====== Text ======

# Compound bow with flipper rest murders my fletching



## garyson1311 (Feb 15, 2012)

Hey guys so I stripped everything off my old hoyt provantage and stuck a cartel magnetic bolt on flipper rest on it in hopes of trying some bowhunter class. I THINK I got it set up but I have noticed while I am shooting well, my flipper rest seems to just eat my 3x4 inch parabolic feather fletching. Is this normal for some flipper rests or no? Possibly a fletching orientation issue? I was just putting them cock feather out like I do with my recurve. I dont notice any real up and down fishtailing to indicate a nock point issue but IDK. Thanks for the help! btw I am shooting with a tab and fingers


----------



## mitchell (Mar 5, 2005)

I had that problem with the Mathews one cams. I shoot two under the nock, and never could get a flipper to act totally right, nor could I get a clean bare shaft. On the suggestion of a guy out here, I went to a launcher arm rest and got the bare shaft to fly well and the feathers stayed in good shape.

I have speculated (totally not sure) that it may have had something to do with vertical paradox along with a two under hook. Who knows. There are guys out here who do great with those rests.

I now have a binary cam. I need to go back and try the flipper just to see if its any different for me. The nock travel seems better on the binary than the one cam to me, but it may just be me.

Curious what others say.


----------



## fuelracerpat (May 6, 2008)

How much of the wire on the flipper do you have exposed outside of the arrow shaft? Set it up to where there is absolutely no more than required to hold the shaft on it. If necessary I use pliers to put a very slight bend to the tip of the wire to help hold the shaft, this bend will barely be noticeable. Perhaps this may help.

====== Data provided ======

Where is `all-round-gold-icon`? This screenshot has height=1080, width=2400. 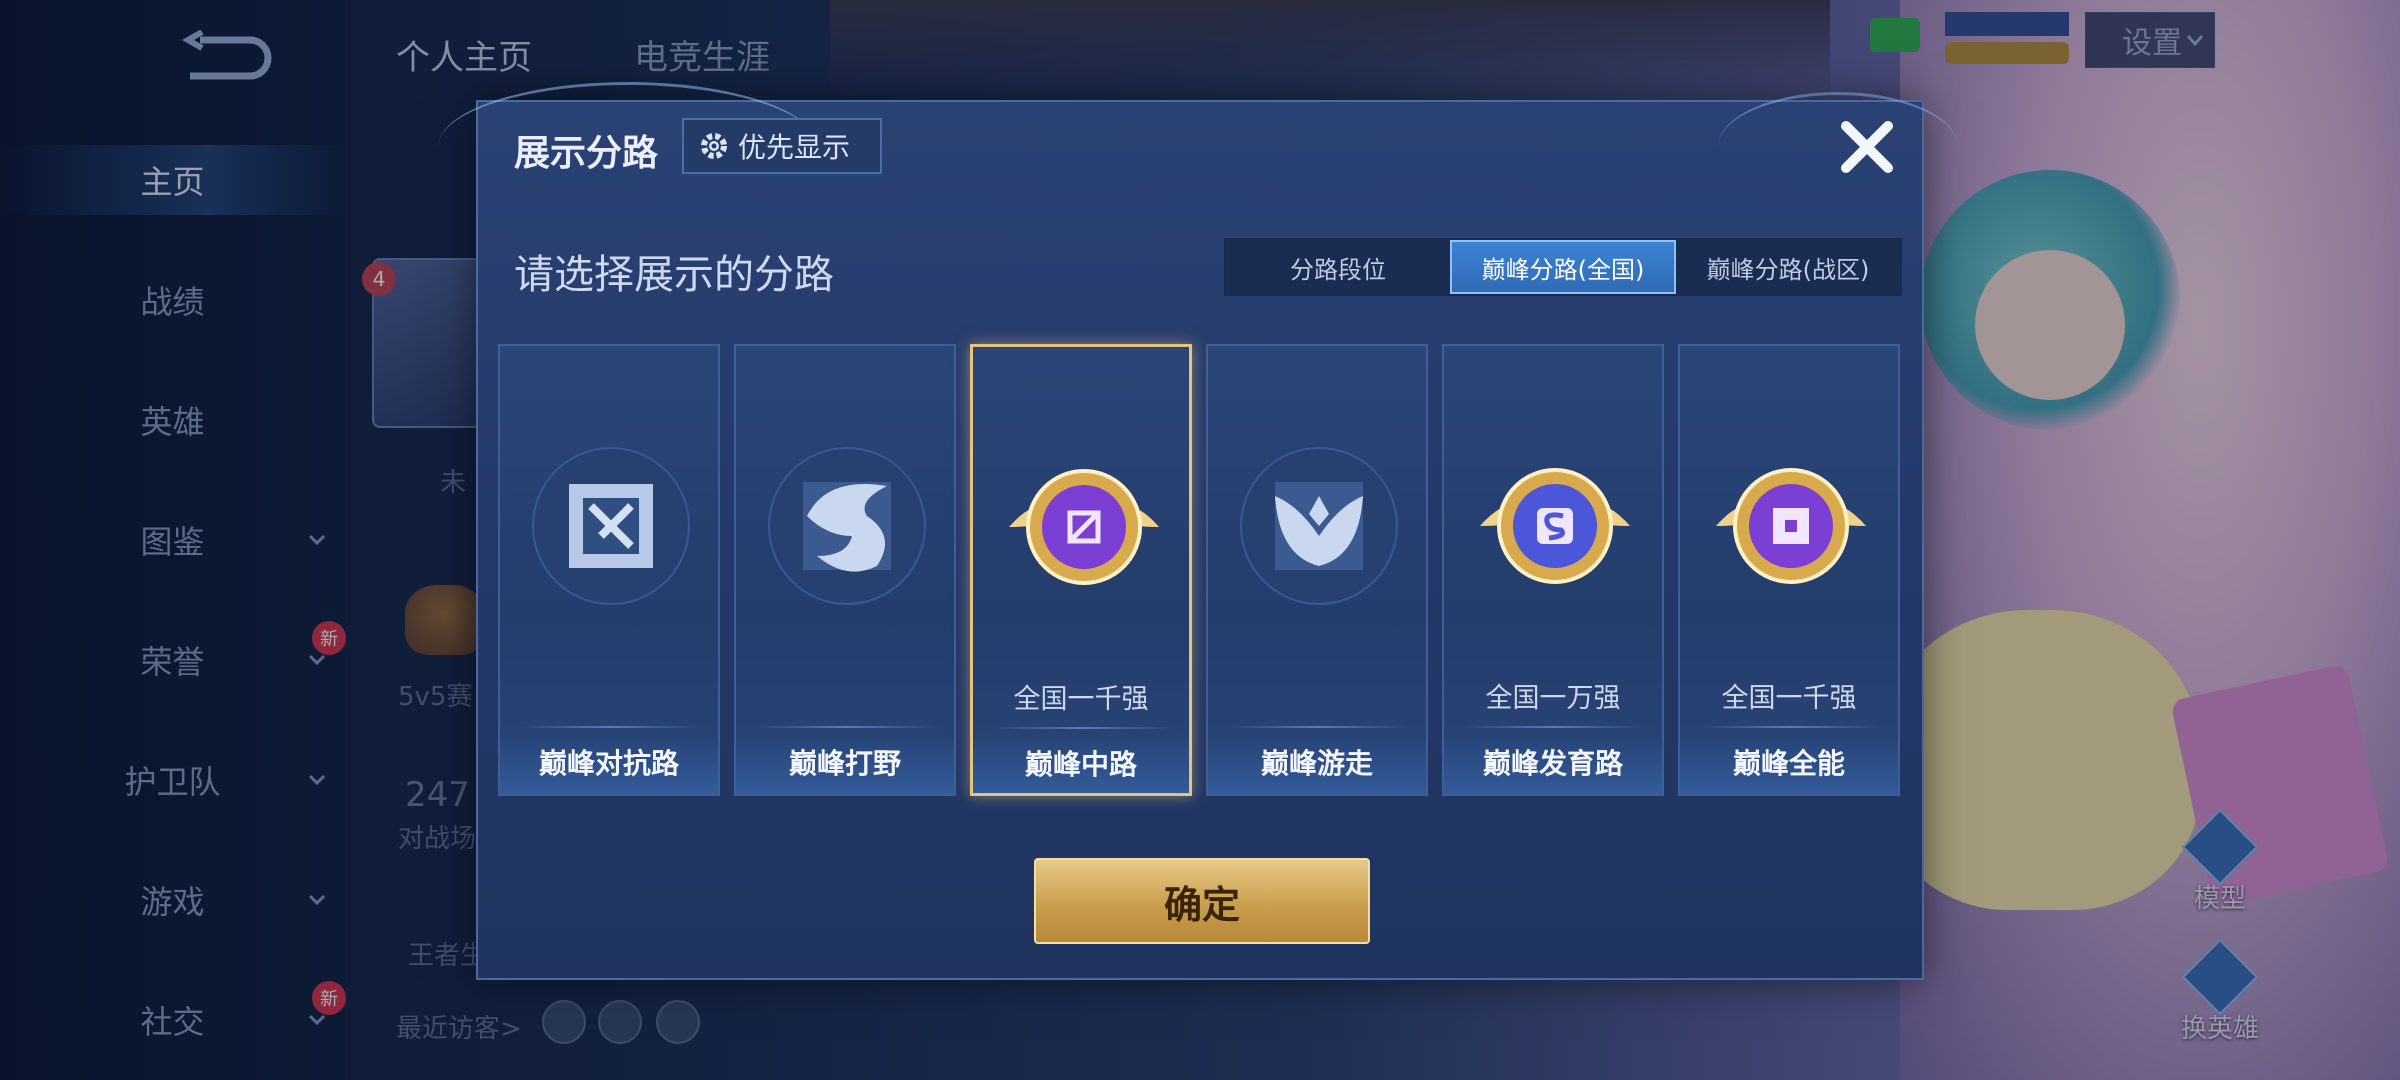 all-round-gold-icon is located at coordinates (1791, 526).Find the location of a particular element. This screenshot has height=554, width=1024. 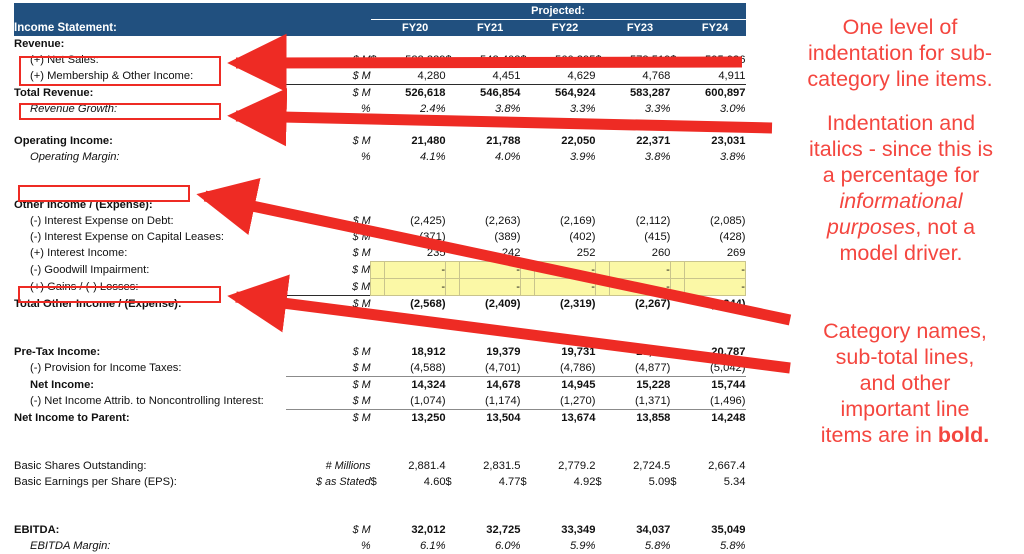

table-row: (-) Goodwill Impairment: $ M - - - - - is located at coordinates (380, 270).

======

:: What to work on ::
Please reproduce the entire forum thread above about the flipper rest chewing up feather fletching, word for word.

:: Task result ::
# Compound bow with flipper rest murders my fletching



## garyson1311 (Feb 15, 2012)

Hey guys so I stripped everything off my old hoyt provantage and stuck a cartel magnetic bolt on flipper rest on it in hopes of trying some bowhunter class. I THINK I got it set up but I have noticed while I am shooting well, my flipper rest seems to just eat my 3x4 inch parabolic feather fletching. Is this normal for some flipper rests or no? Possibly a fletching orientation issue? I was just putting them cock feather out like I do with my recurve. I dont notice any real up and down fishtailing to indicate a nock point issue but IDK. Thanks for the help! btw I am shooting with a tab and fingers


----------



## mitchell (Mar 5, 2005)

I had that problem with the Mathews one cams. I shoot two under the nock, and never could get a flipper to act totally right, nor could I get a clean bare shaft. On the suggestion of a guy out here, I went to a launcher arm rest and got the bare shaft to fly well and the feathers stayed in good shape.

I have speculated (totally not sure) that it may have had something to do with vertical paradox along with a two under hook. Who knows. There are guys out here who do great with those rests.

I now have a binary cam. I need to go back and try the flipper just to see if its any different for me. The nock travel seems better on the binary than the one cam to me, but it may just be me.

Curious what others say.


----------



## fuelracerpat (May 6, 2008)

How much of the wire on the flipper do you have exposed outside of the arrow shaft? Set it up to where there is absolutely no more than required to hold the shaft on it. If necessary I use pliers to put a very slight bend to the tip of the wire to help hold the shaft, this bend will barely be noticeable. Perhaps this may help.